* Problem requirements: Pull each line holding "sidebar" out of the entries below.

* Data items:

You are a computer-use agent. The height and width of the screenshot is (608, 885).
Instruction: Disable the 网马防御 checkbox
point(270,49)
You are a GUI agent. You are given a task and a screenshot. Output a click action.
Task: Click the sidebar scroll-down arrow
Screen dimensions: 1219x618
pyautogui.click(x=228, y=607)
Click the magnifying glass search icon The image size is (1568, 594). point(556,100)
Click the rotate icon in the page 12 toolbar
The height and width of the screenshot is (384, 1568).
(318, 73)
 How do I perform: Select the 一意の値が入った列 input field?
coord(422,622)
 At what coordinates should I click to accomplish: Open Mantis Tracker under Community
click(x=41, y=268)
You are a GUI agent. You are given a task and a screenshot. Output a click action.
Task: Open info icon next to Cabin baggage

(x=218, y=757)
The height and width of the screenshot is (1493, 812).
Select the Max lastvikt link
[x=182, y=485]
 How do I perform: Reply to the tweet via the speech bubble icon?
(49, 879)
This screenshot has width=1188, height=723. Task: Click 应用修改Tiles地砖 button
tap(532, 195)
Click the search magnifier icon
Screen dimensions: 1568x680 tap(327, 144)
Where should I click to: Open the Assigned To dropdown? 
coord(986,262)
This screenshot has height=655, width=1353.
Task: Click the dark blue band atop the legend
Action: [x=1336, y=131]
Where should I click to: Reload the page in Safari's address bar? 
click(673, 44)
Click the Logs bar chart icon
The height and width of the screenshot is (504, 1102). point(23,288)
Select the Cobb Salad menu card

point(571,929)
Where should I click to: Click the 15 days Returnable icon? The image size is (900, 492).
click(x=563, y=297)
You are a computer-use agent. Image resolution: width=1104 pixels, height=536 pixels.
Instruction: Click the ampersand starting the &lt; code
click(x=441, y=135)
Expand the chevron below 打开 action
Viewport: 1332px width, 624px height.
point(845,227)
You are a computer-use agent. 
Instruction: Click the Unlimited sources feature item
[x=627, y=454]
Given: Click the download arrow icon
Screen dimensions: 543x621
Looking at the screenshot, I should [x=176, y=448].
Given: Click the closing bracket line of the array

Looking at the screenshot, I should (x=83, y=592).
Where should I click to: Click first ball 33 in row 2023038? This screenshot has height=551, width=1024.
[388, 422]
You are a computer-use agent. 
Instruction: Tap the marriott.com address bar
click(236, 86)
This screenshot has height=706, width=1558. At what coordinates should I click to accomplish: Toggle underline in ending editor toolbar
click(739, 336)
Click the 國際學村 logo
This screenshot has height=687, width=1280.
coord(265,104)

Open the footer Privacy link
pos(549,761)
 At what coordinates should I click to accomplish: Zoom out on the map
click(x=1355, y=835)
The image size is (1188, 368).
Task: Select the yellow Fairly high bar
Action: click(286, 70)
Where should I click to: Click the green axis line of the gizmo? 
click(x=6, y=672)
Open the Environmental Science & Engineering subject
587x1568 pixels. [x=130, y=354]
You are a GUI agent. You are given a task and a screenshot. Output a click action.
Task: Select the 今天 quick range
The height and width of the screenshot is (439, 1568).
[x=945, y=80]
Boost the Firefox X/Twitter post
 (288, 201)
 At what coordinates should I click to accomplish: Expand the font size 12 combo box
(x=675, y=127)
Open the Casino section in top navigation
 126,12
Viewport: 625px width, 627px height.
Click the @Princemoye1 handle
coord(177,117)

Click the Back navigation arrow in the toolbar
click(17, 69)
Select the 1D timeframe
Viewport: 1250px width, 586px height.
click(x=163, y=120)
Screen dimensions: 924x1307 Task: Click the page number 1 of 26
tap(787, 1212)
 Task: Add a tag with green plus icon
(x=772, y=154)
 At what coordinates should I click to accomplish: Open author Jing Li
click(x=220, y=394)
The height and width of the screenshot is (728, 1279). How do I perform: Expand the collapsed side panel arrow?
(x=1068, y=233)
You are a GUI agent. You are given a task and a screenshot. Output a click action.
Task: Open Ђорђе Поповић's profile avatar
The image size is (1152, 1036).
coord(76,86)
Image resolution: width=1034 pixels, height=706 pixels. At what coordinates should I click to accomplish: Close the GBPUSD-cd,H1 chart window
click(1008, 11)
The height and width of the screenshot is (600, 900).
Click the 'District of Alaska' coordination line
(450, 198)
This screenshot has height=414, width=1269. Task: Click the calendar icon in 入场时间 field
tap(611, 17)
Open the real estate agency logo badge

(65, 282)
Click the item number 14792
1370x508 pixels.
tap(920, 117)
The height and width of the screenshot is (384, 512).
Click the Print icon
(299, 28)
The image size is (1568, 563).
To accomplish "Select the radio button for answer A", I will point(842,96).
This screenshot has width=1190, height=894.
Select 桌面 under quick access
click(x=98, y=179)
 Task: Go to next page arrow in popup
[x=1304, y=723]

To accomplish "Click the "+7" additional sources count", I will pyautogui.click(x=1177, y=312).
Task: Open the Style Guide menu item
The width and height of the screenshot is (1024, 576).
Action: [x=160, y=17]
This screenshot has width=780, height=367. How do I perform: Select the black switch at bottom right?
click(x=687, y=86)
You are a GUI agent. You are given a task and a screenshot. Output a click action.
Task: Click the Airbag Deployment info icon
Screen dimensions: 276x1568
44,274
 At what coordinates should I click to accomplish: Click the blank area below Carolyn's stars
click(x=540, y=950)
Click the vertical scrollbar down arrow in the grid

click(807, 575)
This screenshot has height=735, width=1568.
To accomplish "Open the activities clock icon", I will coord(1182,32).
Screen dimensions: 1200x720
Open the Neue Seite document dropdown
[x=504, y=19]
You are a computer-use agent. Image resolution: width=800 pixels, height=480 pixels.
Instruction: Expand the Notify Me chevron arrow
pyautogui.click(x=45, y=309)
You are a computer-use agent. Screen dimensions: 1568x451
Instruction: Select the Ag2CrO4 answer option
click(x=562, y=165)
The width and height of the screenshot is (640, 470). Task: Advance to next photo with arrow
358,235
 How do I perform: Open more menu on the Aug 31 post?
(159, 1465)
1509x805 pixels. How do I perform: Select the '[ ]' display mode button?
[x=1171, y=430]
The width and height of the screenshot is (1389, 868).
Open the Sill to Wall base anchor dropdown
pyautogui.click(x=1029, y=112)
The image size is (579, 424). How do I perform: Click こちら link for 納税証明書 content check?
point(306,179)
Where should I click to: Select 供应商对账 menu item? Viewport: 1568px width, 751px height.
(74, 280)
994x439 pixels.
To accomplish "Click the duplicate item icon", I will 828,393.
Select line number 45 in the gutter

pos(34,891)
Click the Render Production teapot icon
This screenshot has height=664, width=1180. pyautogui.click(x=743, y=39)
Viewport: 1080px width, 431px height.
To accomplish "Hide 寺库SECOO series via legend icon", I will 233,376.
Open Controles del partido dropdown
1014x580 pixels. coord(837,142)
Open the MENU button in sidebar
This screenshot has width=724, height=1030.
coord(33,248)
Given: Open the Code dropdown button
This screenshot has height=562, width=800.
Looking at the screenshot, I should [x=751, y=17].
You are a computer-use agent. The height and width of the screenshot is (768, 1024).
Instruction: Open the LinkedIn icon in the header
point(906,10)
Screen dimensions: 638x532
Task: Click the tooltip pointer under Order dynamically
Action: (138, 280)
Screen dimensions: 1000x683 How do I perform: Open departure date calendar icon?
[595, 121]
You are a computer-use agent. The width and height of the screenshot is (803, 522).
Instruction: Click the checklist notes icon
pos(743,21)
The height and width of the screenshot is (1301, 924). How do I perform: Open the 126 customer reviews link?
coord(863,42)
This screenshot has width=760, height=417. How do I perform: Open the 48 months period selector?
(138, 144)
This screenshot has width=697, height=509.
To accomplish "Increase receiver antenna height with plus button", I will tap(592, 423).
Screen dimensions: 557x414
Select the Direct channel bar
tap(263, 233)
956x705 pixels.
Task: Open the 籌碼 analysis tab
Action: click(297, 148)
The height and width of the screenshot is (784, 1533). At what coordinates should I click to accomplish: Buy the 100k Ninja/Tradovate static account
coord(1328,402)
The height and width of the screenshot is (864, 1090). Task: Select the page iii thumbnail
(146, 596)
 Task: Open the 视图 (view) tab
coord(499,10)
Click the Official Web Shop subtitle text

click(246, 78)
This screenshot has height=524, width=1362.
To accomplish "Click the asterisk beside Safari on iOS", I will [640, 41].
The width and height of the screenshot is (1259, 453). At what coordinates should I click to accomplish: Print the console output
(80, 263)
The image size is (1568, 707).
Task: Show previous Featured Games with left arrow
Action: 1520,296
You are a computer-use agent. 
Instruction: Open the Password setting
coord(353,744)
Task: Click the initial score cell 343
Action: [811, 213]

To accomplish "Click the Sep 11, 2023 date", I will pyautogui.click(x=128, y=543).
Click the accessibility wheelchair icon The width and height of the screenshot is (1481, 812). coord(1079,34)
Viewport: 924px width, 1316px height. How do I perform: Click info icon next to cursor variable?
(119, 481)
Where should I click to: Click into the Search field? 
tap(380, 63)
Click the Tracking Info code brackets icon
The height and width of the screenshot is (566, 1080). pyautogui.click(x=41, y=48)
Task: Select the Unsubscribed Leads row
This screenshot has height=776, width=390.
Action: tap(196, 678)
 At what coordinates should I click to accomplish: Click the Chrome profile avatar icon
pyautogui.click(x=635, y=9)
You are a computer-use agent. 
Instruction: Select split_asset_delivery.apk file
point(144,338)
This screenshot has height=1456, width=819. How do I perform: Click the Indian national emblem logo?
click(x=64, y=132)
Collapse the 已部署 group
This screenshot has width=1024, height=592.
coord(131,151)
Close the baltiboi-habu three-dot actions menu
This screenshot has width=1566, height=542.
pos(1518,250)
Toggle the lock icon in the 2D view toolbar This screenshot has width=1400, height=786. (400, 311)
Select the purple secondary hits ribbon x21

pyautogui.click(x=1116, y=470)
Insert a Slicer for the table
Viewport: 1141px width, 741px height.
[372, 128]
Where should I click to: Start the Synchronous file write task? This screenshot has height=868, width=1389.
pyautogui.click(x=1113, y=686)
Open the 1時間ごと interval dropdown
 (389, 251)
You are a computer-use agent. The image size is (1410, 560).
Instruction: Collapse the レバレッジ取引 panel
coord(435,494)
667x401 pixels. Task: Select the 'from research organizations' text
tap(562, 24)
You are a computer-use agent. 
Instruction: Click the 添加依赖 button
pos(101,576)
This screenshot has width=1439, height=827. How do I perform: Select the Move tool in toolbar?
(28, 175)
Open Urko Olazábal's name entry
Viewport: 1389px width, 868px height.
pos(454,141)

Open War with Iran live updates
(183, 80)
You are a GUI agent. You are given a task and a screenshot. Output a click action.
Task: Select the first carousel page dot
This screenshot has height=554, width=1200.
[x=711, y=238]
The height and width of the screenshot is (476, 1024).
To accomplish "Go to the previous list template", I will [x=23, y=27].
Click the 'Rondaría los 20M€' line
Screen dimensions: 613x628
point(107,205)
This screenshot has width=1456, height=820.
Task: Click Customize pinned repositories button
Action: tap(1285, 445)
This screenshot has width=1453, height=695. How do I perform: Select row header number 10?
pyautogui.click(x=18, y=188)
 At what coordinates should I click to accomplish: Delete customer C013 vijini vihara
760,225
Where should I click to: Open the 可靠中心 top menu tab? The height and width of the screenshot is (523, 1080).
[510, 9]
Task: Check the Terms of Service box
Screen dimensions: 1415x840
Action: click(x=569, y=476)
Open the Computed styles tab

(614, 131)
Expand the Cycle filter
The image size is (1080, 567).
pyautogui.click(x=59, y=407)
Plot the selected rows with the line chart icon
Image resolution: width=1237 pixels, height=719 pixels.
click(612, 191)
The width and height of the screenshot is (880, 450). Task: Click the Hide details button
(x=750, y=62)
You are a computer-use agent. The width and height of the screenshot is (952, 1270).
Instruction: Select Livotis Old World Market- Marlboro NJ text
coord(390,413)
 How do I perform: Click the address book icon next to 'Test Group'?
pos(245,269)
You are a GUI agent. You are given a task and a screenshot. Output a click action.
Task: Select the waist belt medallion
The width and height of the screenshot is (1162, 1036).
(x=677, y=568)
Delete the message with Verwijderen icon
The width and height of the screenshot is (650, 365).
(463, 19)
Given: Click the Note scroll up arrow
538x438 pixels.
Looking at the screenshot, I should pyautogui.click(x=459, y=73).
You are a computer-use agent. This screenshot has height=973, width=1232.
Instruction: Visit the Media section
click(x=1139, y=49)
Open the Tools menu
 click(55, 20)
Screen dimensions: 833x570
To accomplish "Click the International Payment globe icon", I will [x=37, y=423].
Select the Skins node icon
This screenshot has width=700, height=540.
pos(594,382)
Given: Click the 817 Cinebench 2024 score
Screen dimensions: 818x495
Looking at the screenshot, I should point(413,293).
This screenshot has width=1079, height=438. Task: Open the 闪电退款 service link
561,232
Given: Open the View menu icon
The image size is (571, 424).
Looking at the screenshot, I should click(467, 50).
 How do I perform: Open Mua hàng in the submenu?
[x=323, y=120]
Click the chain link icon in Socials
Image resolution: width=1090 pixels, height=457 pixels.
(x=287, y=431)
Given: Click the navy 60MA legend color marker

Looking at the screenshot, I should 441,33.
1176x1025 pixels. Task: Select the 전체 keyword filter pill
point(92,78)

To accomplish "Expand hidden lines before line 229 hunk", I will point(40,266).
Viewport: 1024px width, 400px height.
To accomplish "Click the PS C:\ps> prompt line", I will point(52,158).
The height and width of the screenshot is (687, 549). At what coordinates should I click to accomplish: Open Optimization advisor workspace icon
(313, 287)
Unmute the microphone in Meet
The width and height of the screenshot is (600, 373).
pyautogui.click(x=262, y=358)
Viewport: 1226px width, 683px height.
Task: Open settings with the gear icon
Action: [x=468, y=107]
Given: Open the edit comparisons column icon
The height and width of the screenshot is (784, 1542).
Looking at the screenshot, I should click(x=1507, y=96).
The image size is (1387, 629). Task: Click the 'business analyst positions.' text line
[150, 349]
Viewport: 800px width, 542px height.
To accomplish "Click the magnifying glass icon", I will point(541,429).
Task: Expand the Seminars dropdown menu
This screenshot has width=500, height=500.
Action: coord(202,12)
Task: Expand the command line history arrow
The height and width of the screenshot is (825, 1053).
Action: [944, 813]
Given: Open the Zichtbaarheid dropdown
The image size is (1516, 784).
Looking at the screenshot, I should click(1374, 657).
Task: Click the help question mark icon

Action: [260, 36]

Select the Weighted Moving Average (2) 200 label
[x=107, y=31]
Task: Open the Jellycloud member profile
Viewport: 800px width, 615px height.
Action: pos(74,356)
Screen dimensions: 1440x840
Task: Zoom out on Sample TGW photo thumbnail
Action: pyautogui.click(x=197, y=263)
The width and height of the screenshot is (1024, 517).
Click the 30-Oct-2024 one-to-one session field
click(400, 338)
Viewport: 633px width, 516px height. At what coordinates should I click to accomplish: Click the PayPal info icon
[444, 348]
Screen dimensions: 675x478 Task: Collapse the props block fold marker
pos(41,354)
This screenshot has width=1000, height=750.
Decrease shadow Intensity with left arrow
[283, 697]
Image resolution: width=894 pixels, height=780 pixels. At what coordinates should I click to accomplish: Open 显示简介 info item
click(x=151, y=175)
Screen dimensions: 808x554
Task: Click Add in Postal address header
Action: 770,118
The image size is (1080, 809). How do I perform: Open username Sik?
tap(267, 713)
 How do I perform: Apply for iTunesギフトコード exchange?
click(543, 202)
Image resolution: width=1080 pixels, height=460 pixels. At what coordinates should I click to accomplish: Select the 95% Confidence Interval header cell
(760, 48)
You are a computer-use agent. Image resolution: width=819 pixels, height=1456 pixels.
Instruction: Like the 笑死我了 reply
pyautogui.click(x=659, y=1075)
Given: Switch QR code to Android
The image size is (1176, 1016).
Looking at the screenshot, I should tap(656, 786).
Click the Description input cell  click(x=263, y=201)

* Response to this task:
Task: Click the sidebar scroll-down arrow
Open the MENU button in sidebar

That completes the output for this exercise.